* YOUR GOAL: The answer must be a single number: how many lines of the records below hold the word "Choose".

[DATA TO USE Boundary: Start]

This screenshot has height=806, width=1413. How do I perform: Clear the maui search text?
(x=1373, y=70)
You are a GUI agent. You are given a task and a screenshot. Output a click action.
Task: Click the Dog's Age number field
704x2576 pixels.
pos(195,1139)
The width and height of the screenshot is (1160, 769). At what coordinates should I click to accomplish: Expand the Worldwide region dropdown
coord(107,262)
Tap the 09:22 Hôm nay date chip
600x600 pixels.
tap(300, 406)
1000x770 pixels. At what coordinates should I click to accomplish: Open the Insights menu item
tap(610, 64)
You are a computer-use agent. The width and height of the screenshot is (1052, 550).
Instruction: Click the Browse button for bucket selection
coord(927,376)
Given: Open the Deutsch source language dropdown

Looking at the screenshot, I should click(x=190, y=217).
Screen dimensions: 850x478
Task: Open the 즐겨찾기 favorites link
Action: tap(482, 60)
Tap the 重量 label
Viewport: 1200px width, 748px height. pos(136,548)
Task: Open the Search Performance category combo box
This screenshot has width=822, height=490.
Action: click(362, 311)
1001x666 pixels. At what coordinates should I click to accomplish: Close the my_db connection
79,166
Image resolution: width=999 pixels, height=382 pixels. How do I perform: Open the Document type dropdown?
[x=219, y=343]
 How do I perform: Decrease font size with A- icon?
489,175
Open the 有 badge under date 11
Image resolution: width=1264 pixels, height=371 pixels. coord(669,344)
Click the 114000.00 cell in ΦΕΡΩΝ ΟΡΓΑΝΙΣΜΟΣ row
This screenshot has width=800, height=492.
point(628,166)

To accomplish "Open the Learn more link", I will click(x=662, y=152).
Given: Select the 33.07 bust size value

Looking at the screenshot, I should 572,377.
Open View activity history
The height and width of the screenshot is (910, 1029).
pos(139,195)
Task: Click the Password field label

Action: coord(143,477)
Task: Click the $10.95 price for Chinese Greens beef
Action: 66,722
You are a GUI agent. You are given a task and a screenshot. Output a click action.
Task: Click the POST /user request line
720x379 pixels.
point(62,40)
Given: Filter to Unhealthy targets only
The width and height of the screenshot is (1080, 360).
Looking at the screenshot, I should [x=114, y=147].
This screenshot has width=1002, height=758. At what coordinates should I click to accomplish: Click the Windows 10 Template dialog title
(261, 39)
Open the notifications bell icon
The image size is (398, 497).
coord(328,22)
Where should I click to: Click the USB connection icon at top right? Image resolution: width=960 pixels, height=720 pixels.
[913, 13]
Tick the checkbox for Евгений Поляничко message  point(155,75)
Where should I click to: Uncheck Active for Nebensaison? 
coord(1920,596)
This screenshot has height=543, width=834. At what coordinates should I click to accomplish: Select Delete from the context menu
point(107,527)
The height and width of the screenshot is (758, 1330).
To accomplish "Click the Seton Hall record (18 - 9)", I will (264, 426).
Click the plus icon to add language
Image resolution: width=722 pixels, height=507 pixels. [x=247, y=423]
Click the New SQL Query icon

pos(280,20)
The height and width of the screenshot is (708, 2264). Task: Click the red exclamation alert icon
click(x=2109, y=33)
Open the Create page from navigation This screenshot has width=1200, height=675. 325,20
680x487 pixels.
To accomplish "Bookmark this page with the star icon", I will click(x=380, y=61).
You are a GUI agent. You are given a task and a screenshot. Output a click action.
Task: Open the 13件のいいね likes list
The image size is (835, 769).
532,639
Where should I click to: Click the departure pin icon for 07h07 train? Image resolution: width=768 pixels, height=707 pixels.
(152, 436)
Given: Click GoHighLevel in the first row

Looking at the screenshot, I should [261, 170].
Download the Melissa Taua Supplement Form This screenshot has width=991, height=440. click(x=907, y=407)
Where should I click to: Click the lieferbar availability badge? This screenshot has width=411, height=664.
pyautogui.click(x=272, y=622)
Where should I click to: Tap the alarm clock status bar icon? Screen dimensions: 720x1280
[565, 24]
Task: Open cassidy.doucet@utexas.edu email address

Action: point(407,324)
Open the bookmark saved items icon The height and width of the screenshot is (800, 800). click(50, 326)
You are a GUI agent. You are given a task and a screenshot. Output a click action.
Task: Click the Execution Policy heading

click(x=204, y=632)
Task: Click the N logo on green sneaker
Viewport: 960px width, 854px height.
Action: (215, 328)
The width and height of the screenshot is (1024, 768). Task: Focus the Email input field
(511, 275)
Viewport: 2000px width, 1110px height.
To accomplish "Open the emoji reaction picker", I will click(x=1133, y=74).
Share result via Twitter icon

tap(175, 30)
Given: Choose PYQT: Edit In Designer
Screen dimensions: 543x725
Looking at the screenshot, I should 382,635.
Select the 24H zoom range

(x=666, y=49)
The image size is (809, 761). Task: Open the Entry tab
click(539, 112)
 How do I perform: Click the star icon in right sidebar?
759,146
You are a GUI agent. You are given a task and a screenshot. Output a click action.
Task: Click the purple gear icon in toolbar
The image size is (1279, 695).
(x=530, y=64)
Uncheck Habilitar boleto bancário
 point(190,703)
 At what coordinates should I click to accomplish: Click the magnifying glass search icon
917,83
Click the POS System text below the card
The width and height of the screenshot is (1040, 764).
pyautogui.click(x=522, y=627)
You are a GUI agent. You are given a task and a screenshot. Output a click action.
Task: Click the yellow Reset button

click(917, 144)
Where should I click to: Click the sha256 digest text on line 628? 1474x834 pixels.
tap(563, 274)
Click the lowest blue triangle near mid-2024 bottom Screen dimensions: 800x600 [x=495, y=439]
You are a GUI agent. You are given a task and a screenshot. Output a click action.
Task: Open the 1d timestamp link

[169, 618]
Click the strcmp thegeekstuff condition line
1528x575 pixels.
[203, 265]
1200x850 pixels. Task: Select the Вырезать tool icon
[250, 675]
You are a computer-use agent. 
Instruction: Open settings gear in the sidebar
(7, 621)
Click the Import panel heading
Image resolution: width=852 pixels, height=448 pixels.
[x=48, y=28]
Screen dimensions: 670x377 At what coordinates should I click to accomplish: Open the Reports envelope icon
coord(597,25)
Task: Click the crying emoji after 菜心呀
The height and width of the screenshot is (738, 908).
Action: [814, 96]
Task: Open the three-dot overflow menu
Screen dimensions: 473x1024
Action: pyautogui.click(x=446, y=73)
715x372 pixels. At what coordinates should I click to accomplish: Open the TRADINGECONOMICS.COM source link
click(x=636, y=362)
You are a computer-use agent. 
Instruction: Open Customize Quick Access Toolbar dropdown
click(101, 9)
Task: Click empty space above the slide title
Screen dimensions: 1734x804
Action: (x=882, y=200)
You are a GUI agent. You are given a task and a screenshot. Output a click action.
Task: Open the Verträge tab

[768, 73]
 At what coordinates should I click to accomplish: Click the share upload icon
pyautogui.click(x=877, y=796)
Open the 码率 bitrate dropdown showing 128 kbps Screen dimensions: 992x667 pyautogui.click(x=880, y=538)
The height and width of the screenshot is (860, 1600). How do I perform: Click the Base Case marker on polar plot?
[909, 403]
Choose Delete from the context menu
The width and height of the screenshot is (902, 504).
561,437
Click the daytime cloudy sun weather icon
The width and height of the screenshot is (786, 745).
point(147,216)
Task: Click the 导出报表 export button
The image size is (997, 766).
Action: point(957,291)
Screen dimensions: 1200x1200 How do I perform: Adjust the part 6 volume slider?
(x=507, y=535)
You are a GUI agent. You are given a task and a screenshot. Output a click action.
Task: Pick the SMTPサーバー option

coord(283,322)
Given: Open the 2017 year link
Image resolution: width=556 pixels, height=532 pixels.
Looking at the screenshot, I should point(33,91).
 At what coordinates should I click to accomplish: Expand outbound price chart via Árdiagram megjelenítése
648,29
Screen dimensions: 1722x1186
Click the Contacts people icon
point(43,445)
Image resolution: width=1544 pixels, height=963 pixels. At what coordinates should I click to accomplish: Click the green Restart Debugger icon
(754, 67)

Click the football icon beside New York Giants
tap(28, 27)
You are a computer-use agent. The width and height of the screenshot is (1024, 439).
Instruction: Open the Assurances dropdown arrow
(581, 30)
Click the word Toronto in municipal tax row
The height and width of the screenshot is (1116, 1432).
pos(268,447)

[DATA TO USE Boundary: End]

* SOLUTION FOR THIS PROBLEM: 2